UPDATE 9/8/2021: Amazon Elasticsearch Service has been renamed to Amazon OpenSearch Service. See details.

When you have datasets in different places controlled by different groups, you are dealing with data silos, which inherently obscure data. In contrast, a data lake can serve as your central repository of data regardless of source or format. At re:Invent 2020-2021, we had the opportunity to present a session on building a data lake on Amazon S3, and how that can help break down data silos. This approach lets you to quickly and easily democratize value extraction from all of your data, empowering key decision makers.

In our session, we discussed the benefits of deploying a data lake on Amazon S3. We covered typical use cases highlighting the solutions our customers have been building. We concluded with a view of what your own journey to an AWS data lake might look like. In this blog post, we provide you with some of the key takeaways from our re:Invent session. If you missed the live session, remember that you can always view re:Invent sessions on demand.

Challenges with storing, managing, and analyzing data

Customers have told us about several challenges they’ve had to deal with in the past when attempting to build and operate a data lake. Here are the common concerns we’ve been hearing about:

  • Customers want a data lake as the “single source of truth” or authoritative copy of all their data – whether it is structured, semi-structured, or unstructured. Their storage needs can be very elastic at times. So they never want to worry about running out of capacity or bandwidth. They also want a choice of storage tiers at different price points, so they can optimize their storage costs.
  • Data is growing exponentially. It’s no longer just about finding the capacity to hold this data. It’s also about managing complexity by automating all the housekeeping required to secure this data, perform routine operations on it, and optimizing storage cost.
  • There is a need to democratize the data by making it available to many different kinds of personas. When it comes to analytics, it’s no longer just a small group of data analysts doing business intelligence who are looking at this data. We have data scientists, application developers and people in a variety of other roles within the organization. Every one of them is trying to make data-driven decisions. This makes it critical to adopt the right kind of security and access controls. There is a need to provide the appropriate level of access to each persona.
  • Customers are looking for shorter time-to-value for their data. Many of them are no longer talking about nightly “Extract-Transform-Load” (ETL) jobs. The analytics cycles are getting shorter. Real-time and near-real-time analytics use cases are becoming common, and customers need the analytics platforms to support those use cases.
  • Organizations also want choices when it comes to data formats – for example, they want to take advantage of open-source columnar formats like Apache Parquet or ORC. They also want a choice of analytics engines to perform different kinds of processing on their data.

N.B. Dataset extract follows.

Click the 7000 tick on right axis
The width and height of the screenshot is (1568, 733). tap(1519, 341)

Data silos limit the value of your data

Data silos limit the value of your data - diagram

Your data is only as valuable as the insights you can derive from it. Getting good insights from your data sometimes requires you to look at all of it. For example, let’s look at a typical ecommerce use case. You’re trying to get insights from your end users’ online buying behavior. So you need access to purchase history. Your CRM usually handles your purchase history, which is stored within your data warehouse, along with transactional records from many sources (OLTP, ERP, etc.). You also need access to clickstream data, so you can see how your end user is navigating your website, for example, where they’re clicking. This is something you can get from your webserver logs, which are typically stored with your unstructured data. In many environments, all unstructured data regardless of source (weblogs, sensor data, social media feeds etc.) is stored in large HDFS file systems. It is accessible only from your Hadoop clusters.

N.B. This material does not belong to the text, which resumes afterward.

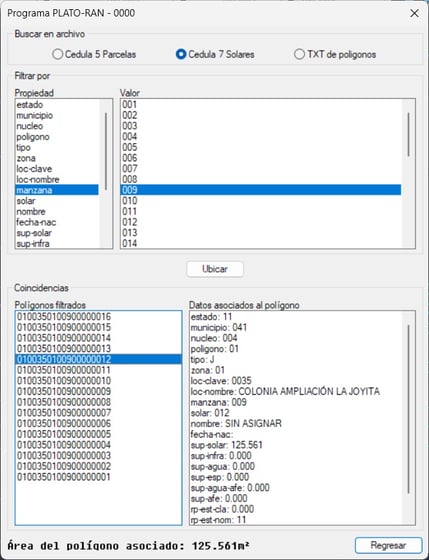
Task: Close the PLATO-RAN dialog window
Action: pyautogui.click(x=414, y=13)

There are two different owners for these two different datasets. You now have this challenge of combining these two data sources, and run queries across them. This is what will let you find out whether a new webpage in your site has contributed to your revenues. With traditional data silos, this is sometimes accomplished with lots of data movement, copying across silos, and much patience. It’s difficult to obtain timely, actionable insights in this siloed environment. This is a key reason why our customers have been gravitating to data lakes:  they are looking for ways to break down their data silos, and view their data holistically.

Amazon S3 is the ideal storage platform for your data lake

Amazon S3 is the ideal storage platform for your data lake

Now let’s examine how using Amazon S3 for your data lake platform can help address the challenges we’ve discussed.

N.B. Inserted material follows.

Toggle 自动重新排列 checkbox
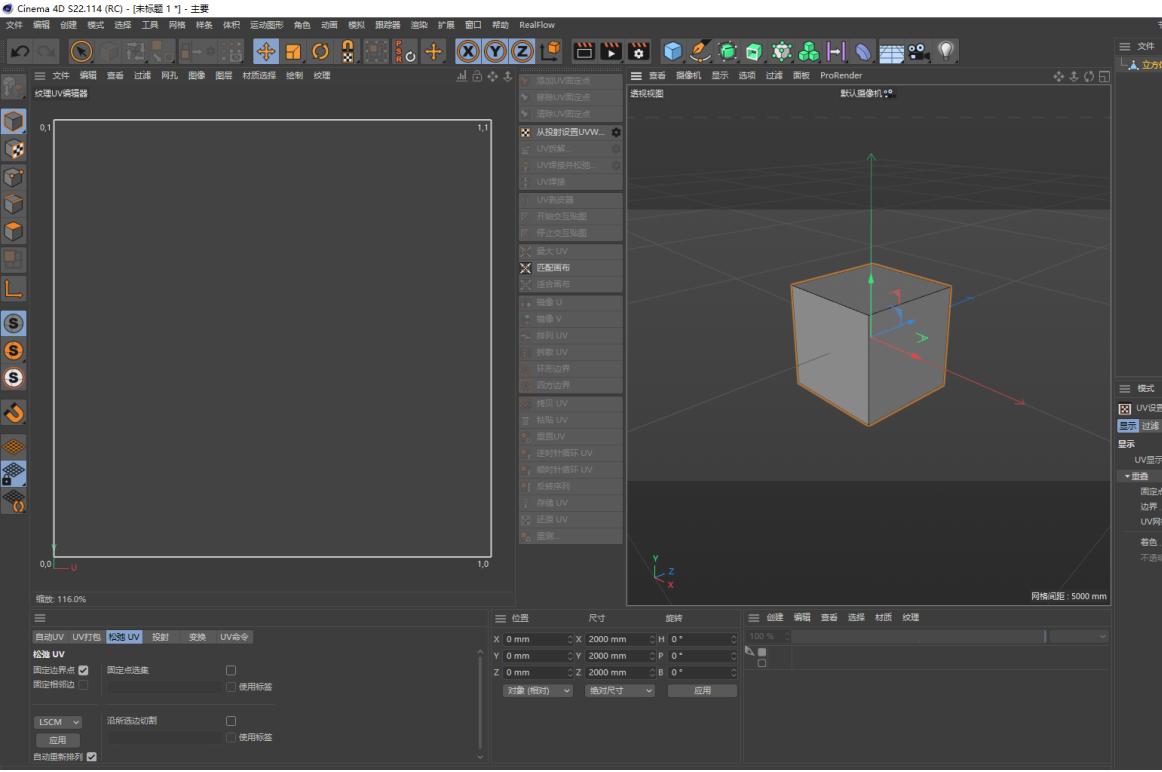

Durability, availability, and scalability

Amazon S3 offers you 11 9s of durability and 4 9s of availability out of the box, and that’s with your data stored in one Region. S3 uses a three Availability Zone architecture that gives you a level of resilience that’s not matched by any other provider. With Cross-Region Replication (CRR), you can choose to create a copy in a different Region. This can help if you have a compliance requirement or you need low-latency access to your data from different geographic locations. In terms of scalability, there’s no limit to how much data you can store in S3, and there’s no limit to the number of objects in your S3 buckets. Your throughput scales automatically as you add more objects to your S3 buckets.

Security, compliance, and audit capabilities

When it comes to security, Amazon S3 offers you several ways to lock down your data. For access control, you can use IAM polices, bucket policies, and/or ACLs. In S3, your buckets and objects are always private by default. If you must expose your data to other AWS accounts or the public, you will need to explicitly add policies or ACLs to do that.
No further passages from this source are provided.